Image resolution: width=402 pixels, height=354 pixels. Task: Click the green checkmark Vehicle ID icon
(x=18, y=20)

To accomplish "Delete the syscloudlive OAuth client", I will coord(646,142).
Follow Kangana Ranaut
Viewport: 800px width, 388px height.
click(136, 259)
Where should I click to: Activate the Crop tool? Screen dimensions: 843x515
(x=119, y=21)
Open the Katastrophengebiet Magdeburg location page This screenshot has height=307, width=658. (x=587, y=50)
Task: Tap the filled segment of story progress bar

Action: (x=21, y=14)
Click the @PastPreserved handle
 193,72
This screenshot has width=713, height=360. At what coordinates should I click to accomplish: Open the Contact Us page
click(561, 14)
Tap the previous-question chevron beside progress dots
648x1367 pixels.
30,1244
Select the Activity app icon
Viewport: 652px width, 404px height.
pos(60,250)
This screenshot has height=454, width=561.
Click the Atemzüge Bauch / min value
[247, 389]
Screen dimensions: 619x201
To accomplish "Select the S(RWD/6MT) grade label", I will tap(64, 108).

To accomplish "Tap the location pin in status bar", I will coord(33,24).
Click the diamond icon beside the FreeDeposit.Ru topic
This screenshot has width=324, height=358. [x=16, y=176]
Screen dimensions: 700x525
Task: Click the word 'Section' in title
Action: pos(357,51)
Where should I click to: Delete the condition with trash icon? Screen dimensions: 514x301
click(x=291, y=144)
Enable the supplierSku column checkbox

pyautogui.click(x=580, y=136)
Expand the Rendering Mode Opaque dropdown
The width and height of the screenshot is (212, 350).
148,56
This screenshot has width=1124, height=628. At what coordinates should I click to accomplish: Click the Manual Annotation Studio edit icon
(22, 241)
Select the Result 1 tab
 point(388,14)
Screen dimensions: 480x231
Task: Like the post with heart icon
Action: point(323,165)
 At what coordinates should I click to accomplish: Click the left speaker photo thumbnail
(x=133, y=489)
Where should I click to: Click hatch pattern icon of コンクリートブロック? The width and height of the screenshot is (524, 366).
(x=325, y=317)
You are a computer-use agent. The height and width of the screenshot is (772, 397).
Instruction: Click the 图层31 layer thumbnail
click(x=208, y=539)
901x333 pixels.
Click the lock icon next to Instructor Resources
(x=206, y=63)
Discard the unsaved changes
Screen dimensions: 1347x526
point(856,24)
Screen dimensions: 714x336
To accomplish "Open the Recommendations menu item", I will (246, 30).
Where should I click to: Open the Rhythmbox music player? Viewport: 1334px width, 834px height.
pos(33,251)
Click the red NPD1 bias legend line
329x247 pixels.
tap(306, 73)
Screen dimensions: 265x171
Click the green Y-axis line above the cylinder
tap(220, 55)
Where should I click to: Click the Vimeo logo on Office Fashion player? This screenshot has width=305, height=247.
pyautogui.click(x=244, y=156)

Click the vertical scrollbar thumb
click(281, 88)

• TASK TO CARRY OUT
In the items above, change each "Where should I click to" to "Where do I click to" and leave everything else as it is.

• ANSWER FOR THE TASK
Image resolution: width=402 pixels, height=354 pixels. Task: Click the green checkmark Vehicle ID icon
(x=18, y=20)

To accomplish "Delete the syscloudlive OAuth client", I will coord(646,142).
Follow Kangana Ranaut
Viewport: 800px width, 388px height.
click(136, 259)
Where do I click to: Activate the Crop tool? Screen dimensions: 843x515
(x=119, y=21)
Open the Katastrophengebiet Magdeburg location page This screenshot has height=307, width=658. (x=587, y=50)
Task: Tap the filled segment of story progress bar

Action: (x=21, y=14)
Click the @PastPreserved handle
 193,72
This screenshot has width=713, height=360. At what coordinates should I click to accomplish: Open the Contact Us page
click(561, 14)
Tap the previous-question chevron beside progress dots
648x1367 pixels.
30,1244
Select the Activity app icon
Viewport: 652px width, 404px height.
pos(60,250)
This screenshot has height=454, width=561.
Click the Atemzüge Bauch / min value
[247, 389]
Screen dimensions: 619x201
To accomplish "Select the S(RWD/6MT) grade label", I will tap(64, 108).

To accomplish "Tap the location pin in status bar", I will coord(33,24).
Click the diamond icon beside the FreeDeposit.Ru topic
This screenshot has width=324, height=358. [x=16, y=176]
Screen dimensions: 700x525
Task: Click the word 'Section' in title
Action: pos(357,51)
Where do I click to: Delete the condition with trash icon? Screen dimensions: 514x301
click(x=291, y=144)
Enable the supplierSku column checkbox

pyautogui.click(x=580, y=136)
Expand the Rendering Mode Opaque dropdown
The width and height of the screenshot is (212, 350).
148,56
This screenshot has width=1124, height=628. At what coordinates should I click to accomplish: Click the Manual Annotation Studio edit icon
(22, 241)
Select the Result 1 tab
 point(388,14)
Screen dimensions: 480x231
Task: Like the post with heart icon
Action: point(323,165)
 At what coordinates should I click to accomplish: Click the left speaker photo thumbnail
(x=133, y=489)
Where do I click to: Click hatch pattern icon of コンクリートブロック? The width and height of the screenshot is (524, 366).
(x=325, y=317)
You are a computer-use agent. The height and width of the screenshot is (772, 397).
Instruction: Click the 图层31 layer thumbnail
click(x=208, y=539)
901x333 pixels.
Click the lock icon next to Instructor Resources
(x=206, y=63)
Discard the unsaved changes
Screen dimensions: 1347x526
point(856,24)
Screen dimensions: 714x336
To accomplish "Open the Recommendations menu item", I will (246, 30).
Where do I click to: Open the Rhythmbox music player? Viewport: 1334px width, 834px height.
pos(33,251)
Click the red NPD1 bias legend line
329x247 pixels.
tap(306, 73)
Screen dimensions: 265x171
Click the green Y-axis line above the cylinder
tap(220, 55)
Where do I click to: Click the Vimeo logo on Office Fashion player? This screenshot has width=305, height=247.
pyautogui.click(x=244, y=156)

Click the vertical scrollbar thumb
click(281, 88)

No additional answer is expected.